■ **Try it**: With the pictures left out, restate exactly the part below that opens with the line containing "758x529 pixels." and closes with the line containing "Task: Open comments".

■ **Material for this task**:
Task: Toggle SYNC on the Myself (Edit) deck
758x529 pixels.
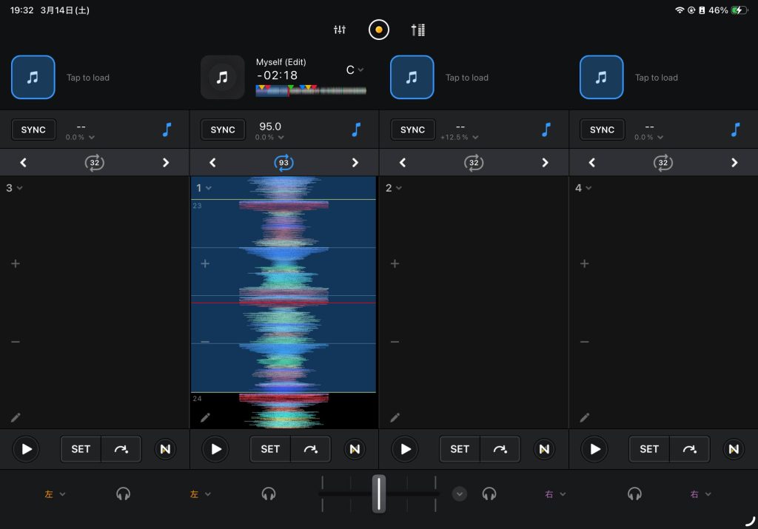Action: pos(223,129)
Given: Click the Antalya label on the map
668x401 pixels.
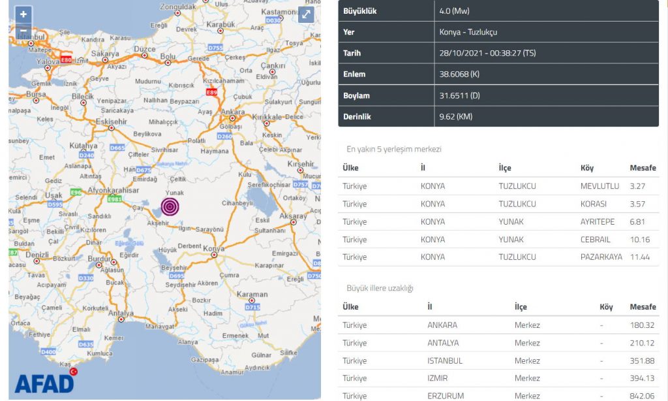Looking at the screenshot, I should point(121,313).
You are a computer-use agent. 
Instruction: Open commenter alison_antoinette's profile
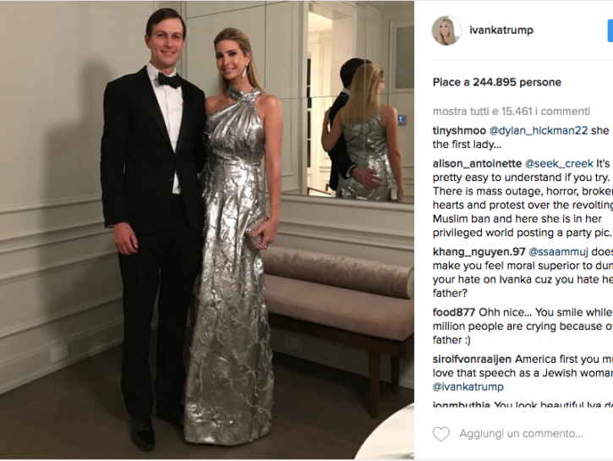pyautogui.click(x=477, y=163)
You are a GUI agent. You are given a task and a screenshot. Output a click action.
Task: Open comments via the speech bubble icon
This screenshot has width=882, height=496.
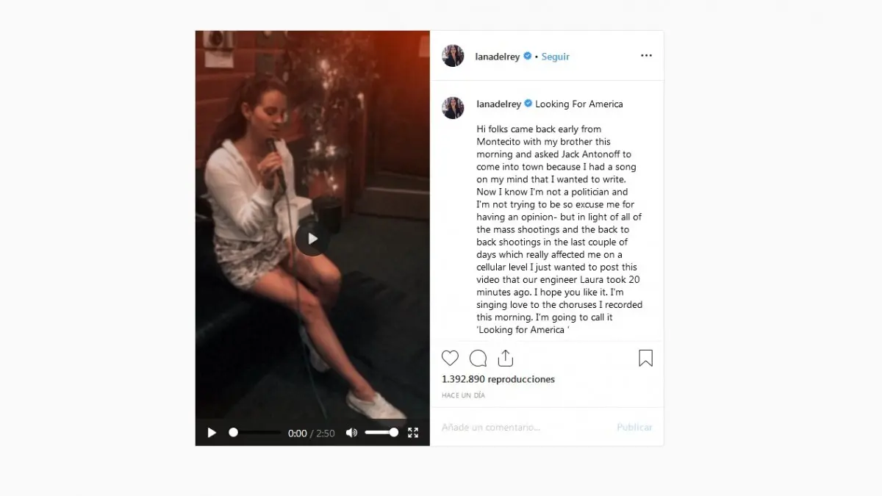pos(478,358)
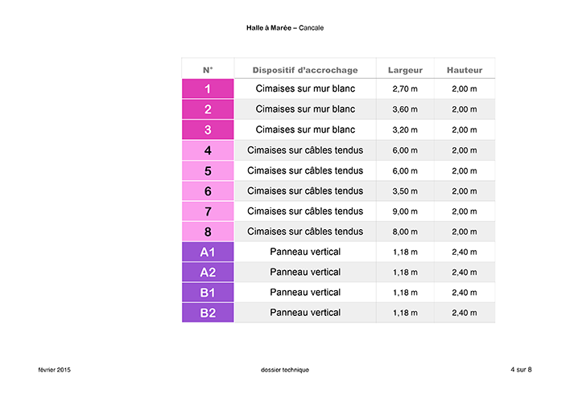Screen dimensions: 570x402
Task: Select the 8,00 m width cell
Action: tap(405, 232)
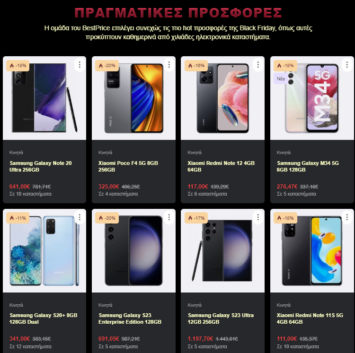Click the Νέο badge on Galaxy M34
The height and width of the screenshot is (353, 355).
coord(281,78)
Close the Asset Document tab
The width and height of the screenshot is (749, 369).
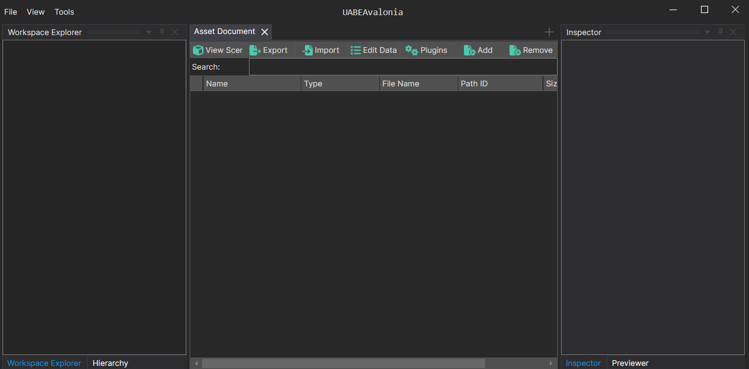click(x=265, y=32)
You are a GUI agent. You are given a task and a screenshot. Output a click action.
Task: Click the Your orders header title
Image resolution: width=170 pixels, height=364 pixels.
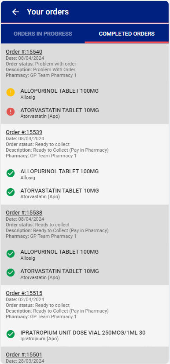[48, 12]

* * *

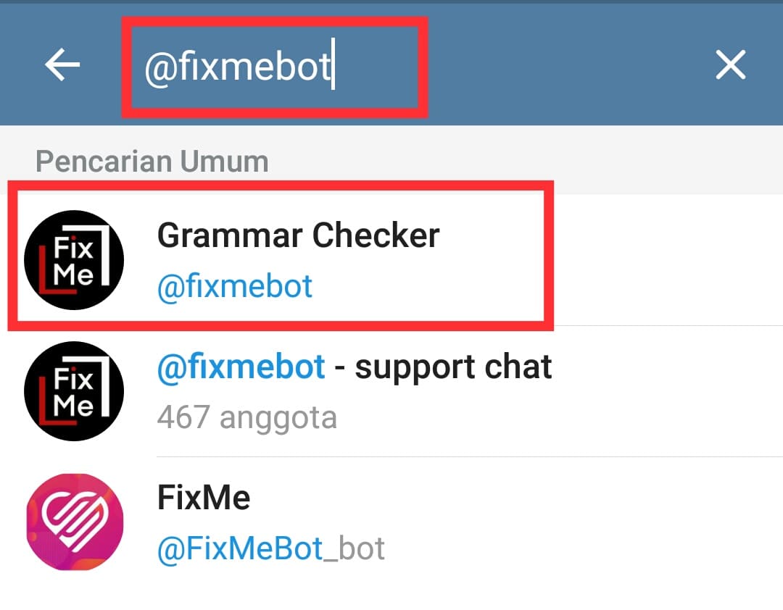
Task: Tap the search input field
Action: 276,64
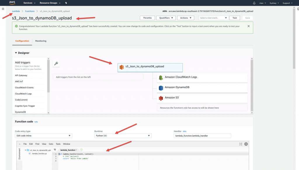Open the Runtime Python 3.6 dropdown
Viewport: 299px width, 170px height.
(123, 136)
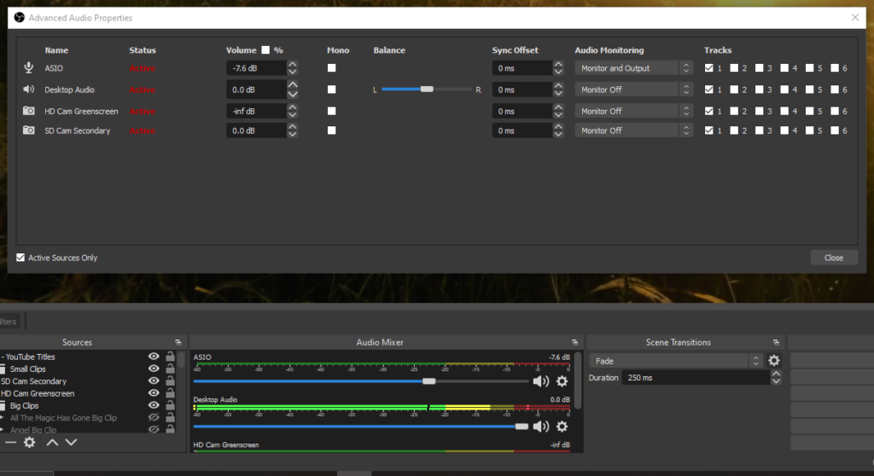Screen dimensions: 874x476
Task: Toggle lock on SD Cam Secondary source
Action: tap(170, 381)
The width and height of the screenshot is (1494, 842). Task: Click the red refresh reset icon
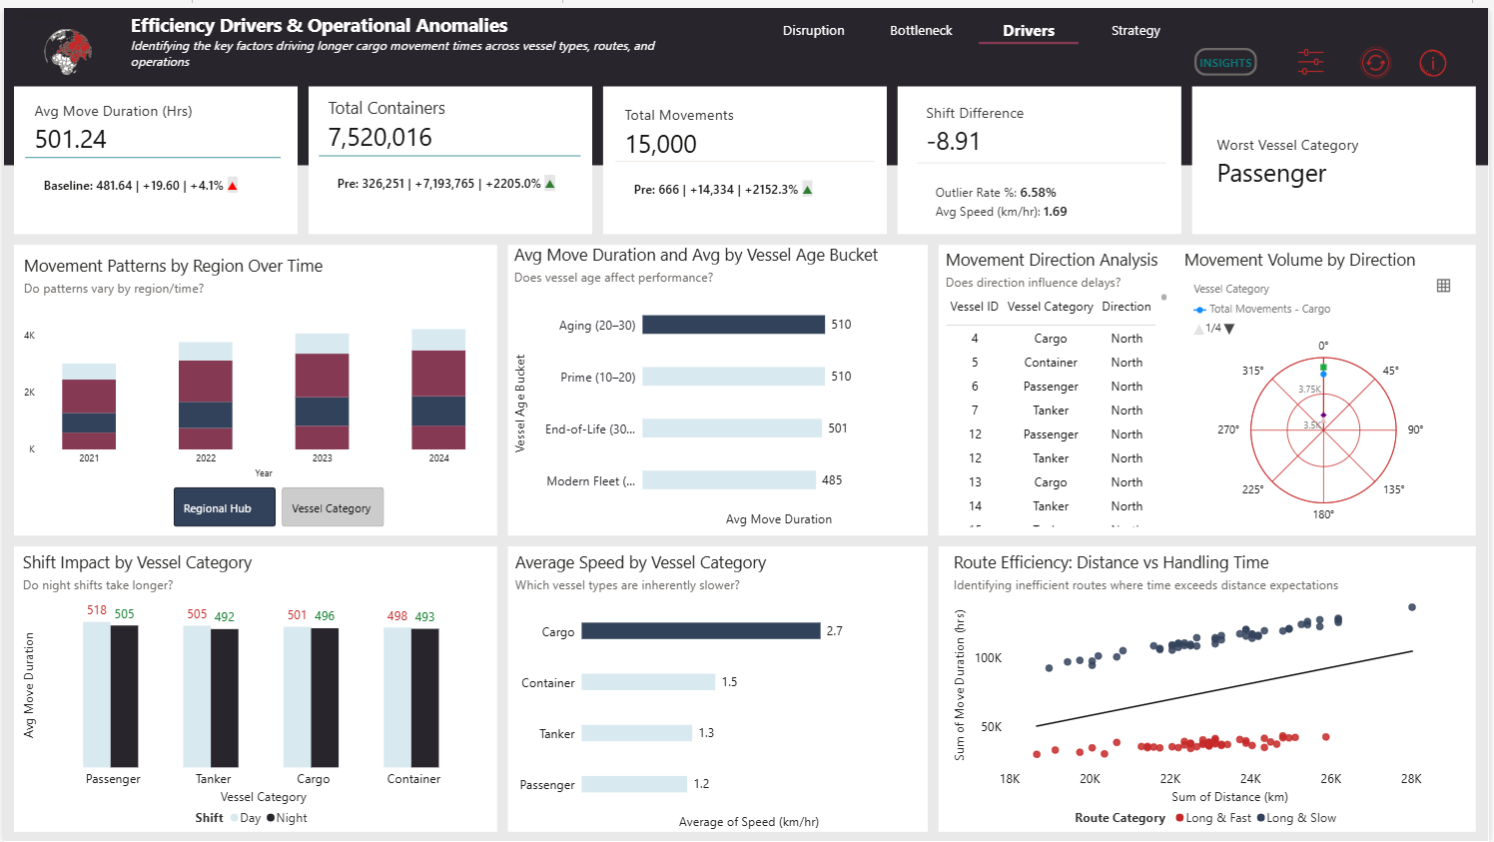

■ **Answer box**:
758x529 pixels.
Action: pos(223,129)
Given: Click the Antalya label on the map
668x401 pixels.
Looking at the screenshot, I should point(121,313).
You are a computer-use agent. 
Instruction: Open commenter alison_antoinette's profile
pyautogui.click(x=477, y=163)
You are a GUI agent. You are given a task and a screenshot. Output a click action.
Task: Open comments via the speech bubble icon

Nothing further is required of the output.